Hypothesis Testing

Inference from Sample to Populations

The lecture focuses on statistical inference, which involves drawing conclusions about a population based on data from a sample.

Hypothesis Testing

Definition: Hypothesis testing is a method used to make decisions or inferences about a population based on sample data.
Null Hypothesis: A statement of no effect or no difference. It's the hypothesis that researchers try to disprove.
Alternative Hypothesis: A statement that contradicts the null hypothesis, suggesting there is a difference or effect.
Type-I Error: Rejecting the null hypothesis when it is actually true (false positive). Denoted by $\\alpha$ .
Type-II Error: Failing to reject the null hypothesis when it is actually false (false negative). Denoted by $\\beta$ .
P-values: The probability of obtaining results as extreme as, or more extreme than, the observed results, assuming the null hypothesis is true. A small p-value suggests evidence against the null hypothesis.
Confidence Intervals: A range of values within which the true population parameter is likely to fall.
Single Mean Test: A statistical test used to determine whether a sample mean is significantly different from a known or hypothesized population mean.
Single Proportion Test: A statistical test used to determine whether a sample proportion is significantly different from a known or hypothesized population proportion.

STATA Demonstration

Demonstration of STATA commands for data analysis, including:
- Upload “HospAdmNeu.dta” data in STATA.
- summarize Ordinary1213 (Summary measures of ordinary admission).
- summarize Ordinary1213, detail (Detailed summary of ordinary admission).
- Graph box Ordinary1213 (Draw a boxplot to check for outliers).
- scatter Ordinary1213 Daycase1213 (Scatter plot between two variables).
- hist Ordinary1213 (Draw a histogram for ordinary admission).
- hist Ordinary1213, bin(20) (Change the bin for better representation).
- hist Ordinary1213, bin(20) normal (Check normality with a normal curve).
- Homework: Repeat all commands for a day case hospital admission.

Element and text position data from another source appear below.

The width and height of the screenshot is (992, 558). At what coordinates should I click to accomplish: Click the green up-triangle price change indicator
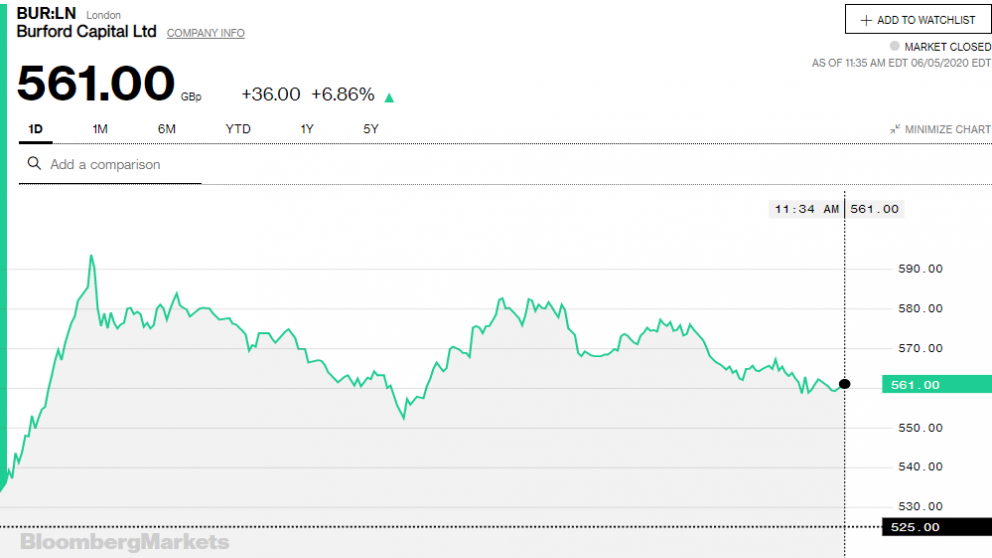(x=389, y=97)
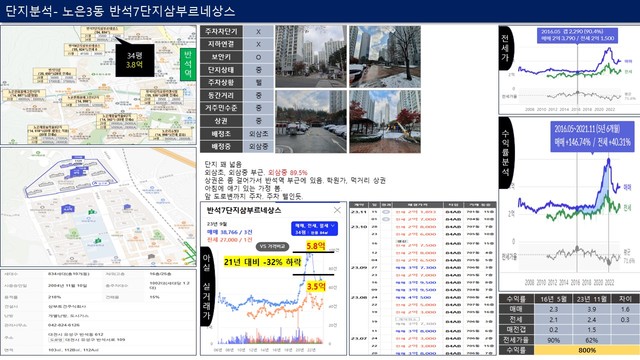The image size is (640, 360).
Task: Open the top-left apartment building photo
Action: pos(311,56)
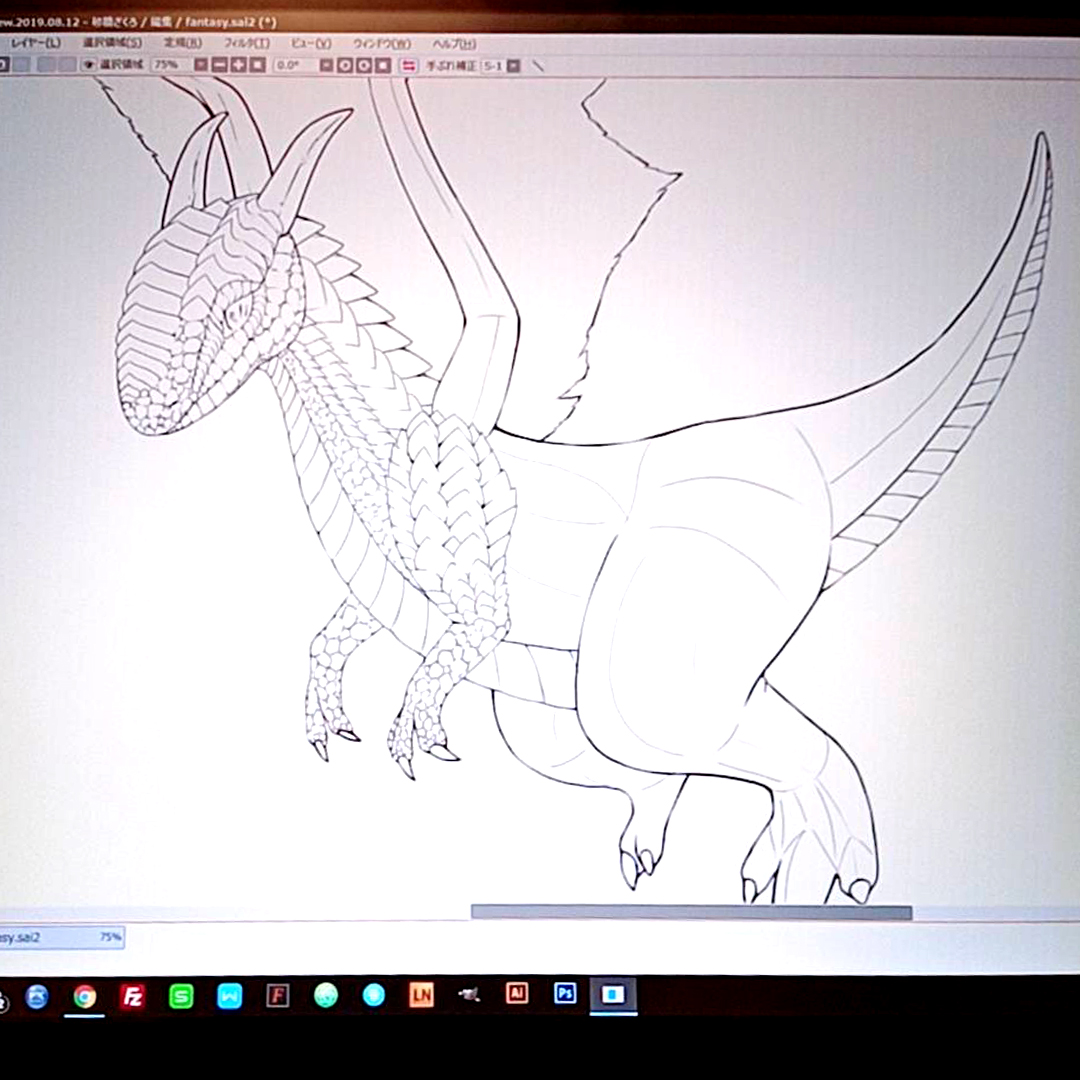Click the horizontal canvas scrollbar
1080x1080 pixels.
pos(690,912)
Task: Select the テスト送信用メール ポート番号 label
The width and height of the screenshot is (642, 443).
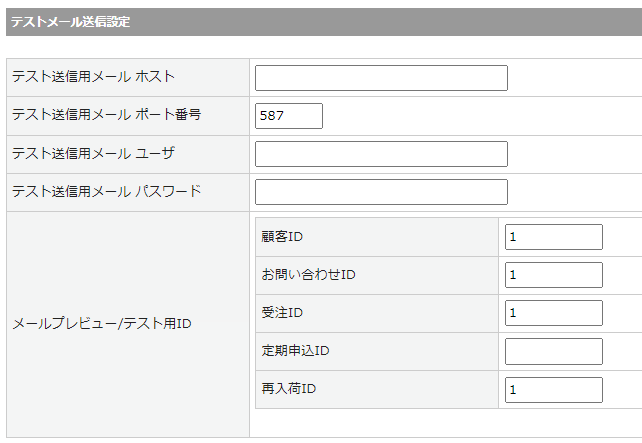Action: 106,115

Statistical Inference: The Big Picture

Real World: Data is collected from the real world.
Theoretical World: Scientific and statistical models are used to represent the data.
Sample: A subset of the population from which data is collected.
Population: The entire group of individuals or objects of interest.
Conclusion: Inferences are made from the sample to the population.

Populations and Samples

A population is a collection of objects, people, or events of interest.
Data collection on the entire population is often impractical.
A sample is a subset of the population used to infer information about the population.
Samples are not of interest in their own right but for what they reveal about the population.

Example: Babies Birth Weight and Mum’s Smoking

Study in Newham, London, investigating causes of low birth weight in babies born in 2016.
Data collected from 1000 babies in Newham hospital database.
Dataset includes variables like baby ID, birth weight (bwt), gestational age (gest), mother’s age (mat_age), and number of cigarettes smoked per week (cigs).

Statistical Inference

Summary statistics (mean, percentiles, SD) are calculated from the sample.
These statistics are used to infer characteristics about the total population.
The goal is to understand what sample statistics tell us about the theoretical distributions of the population.

Random Samples

Research Question: Average weight of babies and reasons for underweight babies.
Theoretical Population: Defined before data collection to understand the generalizability of inferences.
Examples: all babies (current and future), babies born in the UK between 1990 and 2000.
Average Baby Weight: Around 7 pounds (3.2 kg) for females and 7 pounds 5 ounces (3.3 kg) for males.
Reasons for Underweight Babies: Premature birth, Intrauterine Growth Restriction (IUGR), infections during pregnancy, inadequate weight gain, smoking, alcohol or drug use, and maternal age.

Random Samples (contd.)

The sample is a subset of the population and needs to be representative.
Random Sampling: Each individual in the population has an equal chance of being included, and the inclusion of one individual does not affect the inclusion of another.
Opportunistic Sampling: Also known as convenience sampling, involves selecting participants based on availability (e.g., recruiting participants from a local support group for a rare neurological disorder like Stiff Person Syndrome).

Stratified Random Sampling

Example: Global Adult Tobacco Survey (GATS) in Bangladesh.
Overall prevalence of tobacco smoking:
- 2009: 23.00% (95% CI 22.98 to 23.00)
- 2017: 16.44% (95% CI 16.43 to 16.45)
Methodology: Two-stage stratified sampling.
- First stage: Eight administrative divisions were created, stratified by urban and rural Enumeration Areas (EAs).
- Second stage: 30 households were systematically selected from each sampled PSU (EA).
- One participant was randomly picked from all eligible men and women in a participating household.

Statistical Inference: From Sample to Populations

Assessing the accuracy of sample statistics in estimating population parameters.
Repeatedly choosing samples from the same population results in different values for a statistic (e.g., the mean).
Uncertainty associated with the estimate needs to be assessed.

Sampling Variability and Standard Errors

The standard deviation of the sampling distribution of the mean ( $s / \sqrt{n}$ ) measures the typical error between the sample mean and the population mean.
$s / \sqrt{n}$ quantifies the accuracy of the sample mean as an estimate of the population mean and is known as the standard error (SE) of the mean.
Since the theoretical standard deviation (s) is unknown, the sample standard deviation (SD) is used in its place.

Standard Deviation (SD) vs Standard Error (SE)

Standard Deviation (SD): Measures how a typical observation in the sample differs from the sample mean.
Standard Error (SE): Quantifies the typical error between the mean measured in a sample and the theoretical mean in the population.
SD measures variability in the population or sample.
SE ( $= SD/\sqrt{n}$ ) measures variability in the sample means.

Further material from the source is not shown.